Corresponding with all of the preceding, it is unsurprising–yet nonetheless important to note–that very few of the men who took part in the present study had specific personal knowledge of or experience with anyone who actually uses PrEP. Only 24.9% of the respondents in this study had, to their knowledge, met someone who currently uses or who previously used PrEP. Such individuals are likely to be the main sources of information–at least initial information–about PrEP and key gatekeepers in the process of learning about PrEP. If men do not know such individuals, then it is less likely that they will be able to learn about the PrEP using experience in a comfortable way.

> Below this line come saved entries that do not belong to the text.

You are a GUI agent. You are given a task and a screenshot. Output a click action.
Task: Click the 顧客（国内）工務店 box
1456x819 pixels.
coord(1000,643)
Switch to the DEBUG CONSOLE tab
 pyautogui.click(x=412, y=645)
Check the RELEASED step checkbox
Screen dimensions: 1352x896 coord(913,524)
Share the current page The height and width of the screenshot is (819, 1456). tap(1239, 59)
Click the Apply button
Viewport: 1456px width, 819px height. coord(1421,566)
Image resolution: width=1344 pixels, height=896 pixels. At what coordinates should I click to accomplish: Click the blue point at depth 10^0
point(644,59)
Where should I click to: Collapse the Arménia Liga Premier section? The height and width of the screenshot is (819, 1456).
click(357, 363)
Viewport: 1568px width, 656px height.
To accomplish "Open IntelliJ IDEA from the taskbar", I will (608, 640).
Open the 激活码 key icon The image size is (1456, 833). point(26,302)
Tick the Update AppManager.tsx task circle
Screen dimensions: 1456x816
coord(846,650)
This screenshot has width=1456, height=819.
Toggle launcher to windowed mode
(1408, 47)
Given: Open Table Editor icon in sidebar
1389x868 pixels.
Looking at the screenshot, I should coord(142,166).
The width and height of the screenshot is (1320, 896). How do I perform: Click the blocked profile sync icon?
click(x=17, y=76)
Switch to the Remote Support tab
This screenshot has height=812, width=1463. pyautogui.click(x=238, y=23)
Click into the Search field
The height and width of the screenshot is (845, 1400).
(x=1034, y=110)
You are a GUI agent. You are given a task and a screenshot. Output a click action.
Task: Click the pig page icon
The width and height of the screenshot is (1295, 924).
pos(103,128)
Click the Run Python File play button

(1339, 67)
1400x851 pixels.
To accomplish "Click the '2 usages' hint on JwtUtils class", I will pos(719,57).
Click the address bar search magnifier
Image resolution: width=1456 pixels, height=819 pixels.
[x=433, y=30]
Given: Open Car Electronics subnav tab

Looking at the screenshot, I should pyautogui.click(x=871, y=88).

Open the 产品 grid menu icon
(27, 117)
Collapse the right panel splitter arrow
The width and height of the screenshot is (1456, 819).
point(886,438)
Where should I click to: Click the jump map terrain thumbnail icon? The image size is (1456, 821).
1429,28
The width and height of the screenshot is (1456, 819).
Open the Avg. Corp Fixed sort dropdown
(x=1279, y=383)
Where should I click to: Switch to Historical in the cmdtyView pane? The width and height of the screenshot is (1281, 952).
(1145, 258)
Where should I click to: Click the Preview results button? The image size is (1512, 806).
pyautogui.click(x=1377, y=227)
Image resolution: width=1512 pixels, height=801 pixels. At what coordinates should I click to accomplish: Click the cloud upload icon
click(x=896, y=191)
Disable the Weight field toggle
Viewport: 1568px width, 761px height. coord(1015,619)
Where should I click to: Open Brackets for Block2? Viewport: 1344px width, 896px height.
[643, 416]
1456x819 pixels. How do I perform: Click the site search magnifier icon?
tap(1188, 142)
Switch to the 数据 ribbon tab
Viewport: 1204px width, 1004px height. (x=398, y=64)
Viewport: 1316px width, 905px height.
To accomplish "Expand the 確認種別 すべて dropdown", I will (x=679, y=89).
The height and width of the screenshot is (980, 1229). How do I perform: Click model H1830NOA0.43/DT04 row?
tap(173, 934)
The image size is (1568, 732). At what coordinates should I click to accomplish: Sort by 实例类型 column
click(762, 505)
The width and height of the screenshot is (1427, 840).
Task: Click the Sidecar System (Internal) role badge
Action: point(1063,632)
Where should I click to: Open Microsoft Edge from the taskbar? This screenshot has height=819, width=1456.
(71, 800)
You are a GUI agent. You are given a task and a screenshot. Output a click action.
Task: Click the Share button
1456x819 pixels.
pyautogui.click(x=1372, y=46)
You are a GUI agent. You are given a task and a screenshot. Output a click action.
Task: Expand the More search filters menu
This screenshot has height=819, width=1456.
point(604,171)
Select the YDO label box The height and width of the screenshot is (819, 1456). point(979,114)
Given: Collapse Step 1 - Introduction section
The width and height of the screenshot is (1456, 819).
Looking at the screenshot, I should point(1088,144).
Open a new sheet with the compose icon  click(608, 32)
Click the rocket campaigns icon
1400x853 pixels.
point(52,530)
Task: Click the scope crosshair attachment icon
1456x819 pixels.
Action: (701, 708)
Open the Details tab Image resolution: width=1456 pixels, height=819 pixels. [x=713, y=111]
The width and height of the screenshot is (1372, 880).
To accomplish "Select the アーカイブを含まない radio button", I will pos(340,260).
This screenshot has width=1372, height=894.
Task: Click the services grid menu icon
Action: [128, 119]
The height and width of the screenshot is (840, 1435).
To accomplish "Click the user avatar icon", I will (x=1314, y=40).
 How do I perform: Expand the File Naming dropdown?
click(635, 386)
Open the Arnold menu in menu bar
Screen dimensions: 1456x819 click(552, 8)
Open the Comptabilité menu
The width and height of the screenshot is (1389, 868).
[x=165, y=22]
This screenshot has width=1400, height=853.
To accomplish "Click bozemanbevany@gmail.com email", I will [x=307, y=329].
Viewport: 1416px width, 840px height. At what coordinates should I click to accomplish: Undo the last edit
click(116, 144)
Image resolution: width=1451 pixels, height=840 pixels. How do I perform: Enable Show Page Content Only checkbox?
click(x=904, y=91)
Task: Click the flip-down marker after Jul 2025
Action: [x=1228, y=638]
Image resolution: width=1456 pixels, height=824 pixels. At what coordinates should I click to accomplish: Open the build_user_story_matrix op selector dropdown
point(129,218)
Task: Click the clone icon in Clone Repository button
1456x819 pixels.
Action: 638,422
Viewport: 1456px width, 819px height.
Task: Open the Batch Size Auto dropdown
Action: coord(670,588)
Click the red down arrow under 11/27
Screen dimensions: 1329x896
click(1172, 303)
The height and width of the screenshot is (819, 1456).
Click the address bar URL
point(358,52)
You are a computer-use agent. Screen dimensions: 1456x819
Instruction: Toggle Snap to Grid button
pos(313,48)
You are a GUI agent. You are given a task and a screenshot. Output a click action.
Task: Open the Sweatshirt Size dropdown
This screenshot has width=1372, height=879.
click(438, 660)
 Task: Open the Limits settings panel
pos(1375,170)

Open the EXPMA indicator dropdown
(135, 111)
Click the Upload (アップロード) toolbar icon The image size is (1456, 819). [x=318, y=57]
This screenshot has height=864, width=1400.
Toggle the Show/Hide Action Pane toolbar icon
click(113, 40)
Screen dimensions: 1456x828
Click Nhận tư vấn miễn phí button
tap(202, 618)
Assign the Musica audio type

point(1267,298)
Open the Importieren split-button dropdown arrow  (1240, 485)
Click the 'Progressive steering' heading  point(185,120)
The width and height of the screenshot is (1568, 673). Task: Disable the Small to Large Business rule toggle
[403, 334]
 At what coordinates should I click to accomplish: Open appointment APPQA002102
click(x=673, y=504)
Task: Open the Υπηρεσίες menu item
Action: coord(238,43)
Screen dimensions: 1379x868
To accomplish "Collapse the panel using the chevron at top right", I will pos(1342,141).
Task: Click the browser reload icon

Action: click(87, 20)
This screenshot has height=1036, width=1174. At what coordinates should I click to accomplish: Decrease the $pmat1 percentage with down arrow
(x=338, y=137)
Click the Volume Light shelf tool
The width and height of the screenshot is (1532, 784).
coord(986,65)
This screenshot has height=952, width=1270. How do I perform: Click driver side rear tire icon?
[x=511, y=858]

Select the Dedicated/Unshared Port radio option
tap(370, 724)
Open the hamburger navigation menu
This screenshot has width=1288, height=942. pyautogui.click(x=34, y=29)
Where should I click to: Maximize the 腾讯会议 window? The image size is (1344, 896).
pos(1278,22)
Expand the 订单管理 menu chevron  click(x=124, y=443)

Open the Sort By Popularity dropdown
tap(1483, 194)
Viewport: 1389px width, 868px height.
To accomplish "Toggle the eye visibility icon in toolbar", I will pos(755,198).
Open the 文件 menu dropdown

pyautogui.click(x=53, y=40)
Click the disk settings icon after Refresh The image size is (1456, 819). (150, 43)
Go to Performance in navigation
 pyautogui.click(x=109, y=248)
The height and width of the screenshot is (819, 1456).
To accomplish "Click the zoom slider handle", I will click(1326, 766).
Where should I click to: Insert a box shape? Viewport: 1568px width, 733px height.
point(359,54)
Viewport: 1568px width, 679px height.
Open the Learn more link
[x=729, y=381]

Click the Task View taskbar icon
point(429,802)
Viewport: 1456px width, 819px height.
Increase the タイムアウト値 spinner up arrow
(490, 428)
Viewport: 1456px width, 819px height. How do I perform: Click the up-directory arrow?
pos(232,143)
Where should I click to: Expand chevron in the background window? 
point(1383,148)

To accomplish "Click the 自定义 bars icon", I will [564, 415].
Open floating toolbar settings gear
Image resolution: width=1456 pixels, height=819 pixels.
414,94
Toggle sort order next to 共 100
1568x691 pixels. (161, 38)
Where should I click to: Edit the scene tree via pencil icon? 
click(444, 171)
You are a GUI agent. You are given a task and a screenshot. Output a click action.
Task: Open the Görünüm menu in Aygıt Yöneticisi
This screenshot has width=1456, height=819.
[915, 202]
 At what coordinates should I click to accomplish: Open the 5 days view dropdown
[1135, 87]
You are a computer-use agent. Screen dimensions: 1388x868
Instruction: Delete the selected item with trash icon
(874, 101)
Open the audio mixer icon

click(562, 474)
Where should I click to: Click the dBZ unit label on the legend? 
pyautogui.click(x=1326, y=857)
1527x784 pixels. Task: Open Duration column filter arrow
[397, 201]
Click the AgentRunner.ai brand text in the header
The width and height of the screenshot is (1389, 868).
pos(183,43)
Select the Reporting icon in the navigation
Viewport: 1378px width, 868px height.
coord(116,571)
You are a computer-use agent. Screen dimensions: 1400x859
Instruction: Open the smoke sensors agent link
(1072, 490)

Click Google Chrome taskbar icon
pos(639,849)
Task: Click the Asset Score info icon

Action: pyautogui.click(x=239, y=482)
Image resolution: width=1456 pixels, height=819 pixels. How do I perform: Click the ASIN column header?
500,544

One likely beneficial approach for future HIV educators and interventionists to implement would be to enlist men who are currently using PrEP as part of their personal HIV prevention strategies and then have them interact with, answer questions for, and provide information to currently-HIV-negative MSM who are not using PrEP. This type of approach, which is often referred to as a gatekeeper approach or a key informant approach to prevention, has been shown to be effective at helping at-risk groups to become more aware of HIV and, subsequently, to reduce their risk for acquiring the virus [44-46].